(Work to complete) Once the line with "Click the black Sample URL code box" is found in the data, output it and each following line exactly, up to and including the line with "Given: Click the issues", and nothing before or after.

(Entries taken from a collection)
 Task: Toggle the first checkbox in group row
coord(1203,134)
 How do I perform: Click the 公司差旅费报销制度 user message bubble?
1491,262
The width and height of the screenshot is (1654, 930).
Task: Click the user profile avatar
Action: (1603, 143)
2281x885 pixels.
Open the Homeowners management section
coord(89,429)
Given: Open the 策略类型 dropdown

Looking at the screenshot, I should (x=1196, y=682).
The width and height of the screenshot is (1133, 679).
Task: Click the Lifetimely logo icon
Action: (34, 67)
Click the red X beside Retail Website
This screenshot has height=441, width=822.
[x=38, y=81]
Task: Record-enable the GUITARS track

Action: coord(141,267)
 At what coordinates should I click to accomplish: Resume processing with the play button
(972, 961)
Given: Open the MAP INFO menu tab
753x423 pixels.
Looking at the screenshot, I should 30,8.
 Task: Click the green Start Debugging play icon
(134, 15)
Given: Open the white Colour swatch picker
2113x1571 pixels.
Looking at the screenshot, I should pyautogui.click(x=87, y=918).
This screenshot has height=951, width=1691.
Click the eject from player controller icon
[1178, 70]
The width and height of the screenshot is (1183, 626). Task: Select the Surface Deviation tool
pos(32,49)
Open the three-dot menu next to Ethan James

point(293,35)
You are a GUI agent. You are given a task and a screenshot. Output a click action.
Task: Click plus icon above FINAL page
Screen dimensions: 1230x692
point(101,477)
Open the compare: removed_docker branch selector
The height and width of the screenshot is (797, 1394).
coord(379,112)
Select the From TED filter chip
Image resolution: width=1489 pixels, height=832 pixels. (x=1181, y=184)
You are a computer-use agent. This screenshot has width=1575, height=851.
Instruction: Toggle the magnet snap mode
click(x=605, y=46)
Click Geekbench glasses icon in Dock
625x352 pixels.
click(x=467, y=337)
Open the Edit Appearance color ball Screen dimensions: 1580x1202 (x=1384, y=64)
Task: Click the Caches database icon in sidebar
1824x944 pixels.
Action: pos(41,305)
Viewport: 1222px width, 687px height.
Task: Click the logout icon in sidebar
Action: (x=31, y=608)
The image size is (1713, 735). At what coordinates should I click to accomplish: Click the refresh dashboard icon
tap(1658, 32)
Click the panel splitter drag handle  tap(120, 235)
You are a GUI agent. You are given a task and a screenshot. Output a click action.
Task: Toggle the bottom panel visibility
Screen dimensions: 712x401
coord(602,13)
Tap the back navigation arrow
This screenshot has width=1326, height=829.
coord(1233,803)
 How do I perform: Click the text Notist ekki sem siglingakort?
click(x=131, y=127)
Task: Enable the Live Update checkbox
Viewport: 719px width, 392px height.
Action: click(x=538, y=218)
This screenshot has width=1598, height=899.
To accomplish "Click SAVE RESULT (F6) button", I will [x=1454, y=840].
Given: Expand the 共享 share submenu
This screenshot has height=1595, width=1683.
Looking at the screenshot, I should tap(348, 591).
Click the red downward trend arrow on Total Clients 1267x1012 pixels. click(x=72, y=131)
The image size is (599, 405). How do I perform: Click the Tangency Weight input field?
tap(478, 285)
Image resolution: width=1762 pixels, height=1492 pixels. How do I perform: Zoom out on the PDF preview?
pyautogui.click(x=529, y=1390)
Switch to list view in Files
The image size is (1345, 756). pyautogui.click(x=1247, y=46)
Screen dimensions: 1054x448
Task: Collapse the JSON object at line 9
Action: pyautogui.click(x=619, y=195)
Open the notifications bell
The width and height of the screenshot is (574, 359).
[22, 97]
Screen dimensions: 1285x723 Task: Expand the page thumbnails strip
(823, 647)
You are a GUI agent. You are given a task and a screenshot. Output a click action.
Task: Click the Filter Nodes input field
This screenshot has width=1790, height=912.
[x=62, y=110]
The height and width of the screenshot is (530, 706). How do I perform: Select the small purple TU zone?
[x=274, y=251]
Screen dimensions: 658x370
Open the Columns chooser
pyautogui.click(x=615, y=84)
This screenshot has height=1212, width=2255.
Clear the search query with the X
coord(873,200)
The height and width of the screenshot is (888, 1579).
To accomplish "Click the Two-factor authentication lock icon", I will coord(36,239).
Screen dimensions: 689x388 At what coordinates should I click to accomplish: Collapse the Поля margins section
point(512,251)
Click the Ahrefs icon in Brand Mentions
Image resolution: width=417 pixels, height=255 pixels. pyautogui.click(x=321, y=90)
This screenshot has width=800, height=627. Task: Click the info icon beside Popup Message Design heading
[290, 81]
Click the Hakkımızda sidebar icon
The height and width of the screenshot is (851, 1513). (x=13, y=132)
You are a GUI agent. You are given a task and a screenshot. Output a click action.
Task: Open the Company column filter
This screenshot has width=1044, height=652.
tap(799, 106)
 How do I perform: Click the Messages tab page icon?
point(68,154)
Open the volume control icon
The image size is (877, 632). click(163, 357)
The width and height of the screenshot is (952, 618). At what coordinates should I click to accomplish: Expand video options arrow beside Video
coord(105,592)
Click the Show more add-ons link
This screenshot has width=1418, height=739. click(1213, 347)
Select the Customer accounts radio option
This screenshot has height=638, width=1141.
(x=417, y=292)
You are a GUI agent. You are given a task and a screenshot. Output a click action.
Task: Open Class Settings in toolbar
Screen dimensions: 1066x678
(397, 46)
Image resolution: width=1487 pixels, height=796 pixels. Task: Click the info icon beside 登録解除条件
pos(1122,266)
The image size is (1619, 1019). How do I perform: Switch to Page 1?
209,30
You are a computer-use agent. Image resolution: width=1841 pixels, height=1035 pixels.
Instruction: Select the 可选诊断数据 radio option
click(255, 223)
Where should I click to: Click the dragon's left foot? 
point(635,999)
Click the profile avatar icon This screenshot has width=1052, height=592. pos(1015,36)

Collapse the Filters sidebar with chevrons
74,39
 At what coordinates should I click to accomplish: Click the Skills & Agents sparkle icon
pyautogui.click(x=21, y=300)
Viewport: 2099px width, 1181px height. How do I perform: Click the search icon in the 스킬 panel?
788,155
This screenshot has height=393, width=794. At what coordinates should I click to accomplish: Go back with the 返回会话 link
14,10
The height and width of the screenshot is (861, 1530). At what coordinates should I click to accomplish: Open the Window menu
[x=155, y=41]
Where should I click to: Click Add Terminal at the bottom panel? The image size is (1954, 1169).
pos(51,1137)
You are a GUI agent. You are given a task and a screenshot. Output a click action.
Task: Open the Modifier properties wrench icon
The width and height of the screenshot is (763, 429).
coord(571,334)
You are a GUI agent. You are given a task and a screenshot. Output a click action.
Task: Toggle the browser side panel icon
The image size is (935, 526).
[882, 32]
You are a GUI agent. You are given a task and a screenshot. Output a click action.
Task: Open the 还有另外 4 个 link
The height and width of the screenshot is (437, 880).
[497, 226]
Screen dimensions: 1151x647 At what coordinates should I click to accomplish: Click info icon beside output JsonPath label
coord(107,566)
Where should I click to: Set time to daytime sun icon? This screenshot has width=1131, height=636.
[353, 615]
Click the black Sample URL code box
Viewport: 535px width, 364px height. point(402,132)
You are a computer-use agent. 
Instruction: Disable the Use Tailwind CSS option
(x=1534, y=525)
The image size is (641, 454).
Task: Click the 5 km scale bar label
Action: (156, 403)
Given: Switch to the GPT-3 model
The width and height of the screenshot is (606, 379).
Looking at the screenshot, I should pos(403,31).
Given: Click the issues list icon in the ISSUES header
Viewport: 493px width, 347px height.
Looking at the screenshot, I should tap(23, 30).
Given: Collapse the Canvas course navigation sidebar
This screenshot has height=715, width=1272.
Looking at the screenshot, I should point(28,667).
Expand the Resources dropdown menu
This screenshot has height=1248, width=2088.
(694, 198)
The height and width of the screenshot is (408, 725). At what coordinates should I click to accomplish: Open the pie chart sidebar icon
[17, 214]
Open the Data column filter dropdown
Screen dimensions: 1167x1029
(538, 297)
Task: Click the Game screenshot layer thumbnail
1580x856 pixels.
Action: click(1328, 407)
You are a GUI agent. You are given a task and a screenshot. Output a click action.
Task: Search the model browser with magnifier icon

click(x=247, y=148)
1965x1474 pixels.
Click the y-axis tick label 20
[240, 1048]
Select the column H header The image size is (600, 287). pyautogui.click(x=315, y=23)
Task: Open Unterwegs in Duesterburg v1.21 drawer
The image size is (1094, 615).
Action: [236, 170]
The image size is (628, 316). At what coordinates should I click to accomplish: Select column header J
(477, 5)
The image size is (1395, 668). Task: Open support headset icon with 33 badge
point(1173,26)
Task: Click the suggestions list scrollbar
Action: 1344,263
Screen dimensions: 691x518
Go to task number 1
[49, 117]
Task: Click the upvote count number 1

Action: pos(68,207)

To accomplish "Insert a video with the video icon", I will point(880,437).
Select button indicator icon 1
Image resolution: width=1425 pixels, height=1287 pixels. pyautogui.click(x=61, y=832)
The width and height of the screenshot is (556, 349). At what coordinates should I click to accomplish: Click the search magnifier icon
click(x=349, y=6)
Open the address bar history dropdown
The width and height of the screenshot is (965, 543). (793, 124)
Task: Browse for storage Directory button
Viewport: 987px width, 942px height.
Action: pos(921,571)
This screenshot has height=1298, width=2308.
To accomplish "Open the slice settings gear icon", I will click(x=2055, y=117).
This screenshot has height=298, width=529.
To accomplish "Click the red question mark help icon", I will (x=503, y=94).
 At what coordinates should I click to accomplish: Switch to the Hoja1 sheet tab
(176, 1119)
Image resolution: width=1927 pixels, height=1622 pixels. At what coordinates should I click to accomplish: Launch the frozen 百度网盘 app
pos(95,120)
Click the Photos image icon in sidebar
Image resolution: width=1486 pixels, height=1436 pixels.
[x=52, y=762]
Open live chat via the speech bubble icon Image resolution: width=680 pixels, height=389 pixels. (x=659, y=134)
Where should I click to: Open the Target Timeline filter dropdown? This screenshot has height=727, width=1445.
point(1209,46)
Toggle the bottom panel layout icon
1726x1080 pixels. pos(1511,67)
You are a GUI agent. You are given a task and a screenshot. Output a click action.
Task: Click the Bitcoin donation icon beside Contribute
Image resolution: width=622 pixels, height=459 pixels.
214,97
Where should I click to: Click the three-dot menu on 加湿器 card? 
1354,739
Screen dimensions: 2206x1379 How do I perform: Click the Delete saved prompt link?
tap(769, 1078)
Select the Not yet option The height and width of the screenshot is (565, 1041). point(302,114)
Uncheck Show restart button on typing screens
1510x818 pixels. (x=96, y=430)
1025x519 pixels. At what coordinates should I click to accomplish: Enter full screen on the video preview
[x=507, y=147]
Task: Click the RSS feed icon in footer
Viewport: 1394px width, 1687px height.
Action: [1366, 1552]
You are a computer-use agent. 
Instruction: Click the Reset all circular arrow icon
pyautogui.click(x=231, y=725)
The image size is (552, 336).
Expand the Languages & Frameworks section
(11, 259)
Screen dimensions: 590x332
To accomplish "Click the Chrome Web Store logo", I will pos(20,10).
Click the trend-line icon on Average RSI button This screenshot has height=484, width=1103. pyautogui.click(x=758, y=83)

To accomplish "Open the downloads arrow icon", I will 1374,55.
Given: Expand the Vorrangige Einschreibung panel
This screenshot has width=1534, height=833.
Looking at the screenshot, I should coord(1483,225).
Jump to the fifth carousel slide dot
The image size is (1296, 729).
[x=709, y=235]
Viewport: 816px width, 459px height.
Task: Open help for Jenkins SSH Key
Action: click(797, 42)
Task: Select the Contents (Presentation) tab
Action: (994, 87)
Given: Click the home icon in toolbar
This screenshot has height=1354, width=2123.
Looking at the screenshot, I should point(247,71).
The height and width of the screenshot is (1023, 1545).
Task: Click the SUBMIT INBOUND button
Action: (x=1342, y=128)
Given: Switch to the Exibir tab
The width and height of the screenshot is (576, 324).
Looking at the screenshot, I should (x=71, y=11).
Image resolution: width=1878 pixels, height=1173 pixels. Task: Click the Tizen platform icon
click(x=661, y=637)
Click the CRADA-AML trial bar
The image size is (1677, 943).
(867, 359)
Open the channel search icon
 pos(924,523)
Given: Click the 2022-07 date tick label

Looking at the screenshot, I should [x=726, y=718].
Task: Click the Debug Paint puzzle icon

(Task output)
Click the black Sample URL code box
Viewport: 535px width, 364px height. point(402,132)
You are a computer-use agent. 
Instruction: Disable the Use Tailwind CSS option
(x=1534, y=525)
The image size is (641, 454).
Task: Click the 5 km scale bar label
Action: (156, 403)
Given: Switch to the GPT-3 model
The width and height of the screenshot is (606, 379).
Looking at the screenshot, I should pos(403,31).
Given: Click the issues list icon in the ISSUES header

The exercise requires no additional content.